Though I set out the traps, sprayed the Raid and scattered the granules outdoors, I knew it wouldn’t put an end to these pests. So I emptied the drawers and cabinets of kitchen tools, silverware and pots and pans. Within a short time, I did find only dead ants in the cabinets. I swept them up and put them in the trash. Knowing that ants possess a highly refined sense of smell, I bought a slice of pizza for dinner — and ate it in my car. That night, I dreamed that I was covered in maple syrup and the ants made a feast of me.

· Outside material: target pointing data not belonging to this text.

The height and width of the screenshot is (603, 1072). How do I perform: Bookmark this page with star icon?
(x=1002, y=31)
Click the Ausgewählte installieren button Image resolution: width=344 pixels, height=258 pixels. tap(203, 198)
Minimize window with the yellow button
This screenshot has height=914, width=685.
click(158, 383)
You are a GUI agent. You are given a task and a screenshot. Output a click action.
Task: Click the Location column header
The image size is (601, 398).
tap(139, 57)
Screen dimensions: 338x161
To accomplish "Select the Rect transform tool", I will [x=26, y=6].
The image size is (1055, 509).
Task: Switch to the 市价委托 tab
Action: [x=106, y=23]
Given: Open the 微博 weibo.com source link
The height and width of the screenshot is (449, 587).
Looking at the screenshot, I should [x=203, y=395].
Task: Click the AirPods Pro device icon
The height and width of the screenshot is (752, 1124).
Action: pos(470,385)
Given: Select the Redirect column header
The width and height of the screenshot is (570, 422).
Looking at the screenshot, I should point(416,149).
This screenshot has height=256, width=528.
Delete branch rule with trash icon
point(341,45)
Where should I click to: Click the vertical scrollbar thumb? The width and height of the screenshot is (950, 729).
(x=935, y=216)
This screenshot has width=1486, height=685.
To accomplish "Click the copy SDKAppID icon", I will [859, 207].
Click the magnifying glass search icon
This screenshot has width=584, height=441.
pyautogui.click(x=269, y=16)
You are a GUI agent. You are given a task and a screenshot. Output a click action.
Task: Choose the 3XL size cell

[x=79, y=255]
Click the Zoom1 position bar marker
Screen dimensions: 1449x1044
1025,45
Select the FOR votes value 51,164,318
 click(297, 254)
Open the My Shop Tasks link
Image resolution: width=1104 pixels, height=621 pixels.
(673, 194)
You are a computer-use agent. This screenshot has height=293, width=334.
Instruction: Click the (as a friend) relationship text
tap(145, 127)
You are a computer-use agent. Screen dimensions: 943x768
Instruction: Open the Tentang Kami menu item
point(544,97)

The next morning, I walked into the kitchen and fear coursed through my veins. The ants were back — on the floor, in a drawer, on a light switch, even in the dishwasher. I called the exterminator and pleaded with him to come as soon as possible. He sprayed the kitchen — and the pests retreated.
But a week later, the ants were back.
Now I had serious questions: What was different about these ants? Why wouldn’t they go away? Was it some kind of a superspecies? I was thrust into the role of ant detective.
I Googled information about ant colonies and was astounded to see images of complex mazes and underground pathways. Long Beach is merely a barrier island, so is that what it looks like in the sandy soil under my house? I discovered that ants have been around for 100 million years or more. Though there are 7 billion humans on Earth, there are 10 quadrillion ants. Some nests can extend 15 feet below ground. Did I really believe I could conquer this type of beast? Ants have been known to fight to the death. Was I willing to go that far?
Something outside my kitchen window offered a clue to my infestation. A bulldozer had dug up the concrete patio of the house next door, just 10 feet from my property. Did the workers disturb ant nests? If so, I needed a solution fast.
Briefly, I considered renting an excavator to empty the entire contents of my yard and my neighbor’s yard, then replace it with clean, ant-less soil. But that sounded so complicated. I even thought about asking a real estate agent to put my house on the market. But instead, I’m going to wait it out. There’s a limit on how long these ants can last — and now I’m counting the days until the first frost.
Reader Kathy Levine lives in Long Beach.